Singleton-style Instance properties for components that need to be accessed by ScriptableRendererFeature subclasses, which cannot hold scene references because they live on asset objects.
public class GridRenderer : MonoBehaviour { public static GridRenderer Instance { get; private set; } void OnEnable() => Instance = this; void OnDisable() => Instance = null; } // Used by RCERendererFeature (ScriptableRendererFeature) var grid = GridRenderer.Instance; if (grid != null && grid.IsVisible) grid.EnqueuePass(context);
Components using this pattern: GridRenderer.Instance, LayerConnectorRenderer.Instance, CustomShapeOverlayRenderer.Instance, and ReticleRenderer.Instances (a list, since multiple renderers can exist for main + Global FX).
On-demand component discovery via TryGetComponent with AddComponent fallback. Used for components that are lazily created or optionally present.

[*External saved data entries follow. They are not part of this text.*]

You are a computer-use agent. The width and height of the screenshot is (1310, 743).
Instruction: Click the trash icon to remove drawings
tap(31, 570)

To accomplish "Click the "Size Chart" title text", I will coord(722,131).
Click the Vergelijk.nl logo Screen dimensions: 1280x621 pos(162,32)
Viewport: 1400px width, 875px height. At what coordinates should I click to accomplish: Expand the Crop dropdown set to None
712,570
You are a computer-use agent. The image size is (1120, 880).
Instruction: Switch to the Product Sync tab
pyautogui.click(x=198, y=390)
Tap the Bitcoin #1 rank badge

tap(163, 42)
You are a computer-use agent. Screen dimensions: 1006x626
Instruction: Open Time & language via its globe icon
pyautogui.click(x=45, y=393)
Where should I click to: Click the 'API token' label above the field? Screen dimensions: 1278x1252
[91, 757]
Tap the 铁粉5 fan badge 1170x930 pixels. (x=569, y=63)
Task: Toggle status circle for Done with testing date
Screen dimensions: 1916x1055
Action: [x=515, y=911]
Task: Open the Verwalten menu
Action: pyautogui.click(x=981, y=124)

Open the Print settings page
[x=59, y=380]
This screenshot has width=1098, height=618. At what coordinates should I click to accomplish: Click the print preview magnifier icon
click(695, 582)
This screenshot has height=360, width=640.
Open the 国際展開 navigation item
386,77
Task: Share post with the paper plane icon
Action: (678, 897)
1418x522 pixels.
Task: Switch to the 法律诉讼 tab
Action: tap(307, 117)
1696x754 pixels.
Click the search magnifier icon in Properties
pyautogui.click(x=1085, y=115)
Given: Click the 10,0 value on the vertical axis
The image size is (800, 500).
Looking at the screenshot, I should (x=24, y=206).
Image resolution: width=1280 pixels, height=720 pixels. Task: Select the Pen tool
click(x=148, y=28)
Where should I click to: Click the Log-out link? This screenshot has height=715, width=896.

// Resolve transition animator from the same GameObject if (!TryGetComponent(out _transitionAnimator)) _transitionAnimator = null; // optional, transitions disabled // Resolve or create shape property animator var rendererGO = _reticleRenderer.gameObject; if (!rendererGO.TryGetComponent(out _shapePropertyAnimator)) _shapePropertyAnimator = rendererGO.AddComponent<ShapePropertyAnimator>(); // On-demand custom shape overlay (only when editing custom shapes) _customShapeOverlayRenderer = gameObject.AddComponent<CustomShapeOverlayRenderer>();
FindFirstObjectByType performs a linear scan of all loaded objects every call. In a game with thousands of GameObjects, this is measurably expensive and non-deterministic (the "first" object depends on internal load order). RCE's three patterns — serialized, static, and runtime resolution — are all O(1) and produce deterministic, inspector-visible results.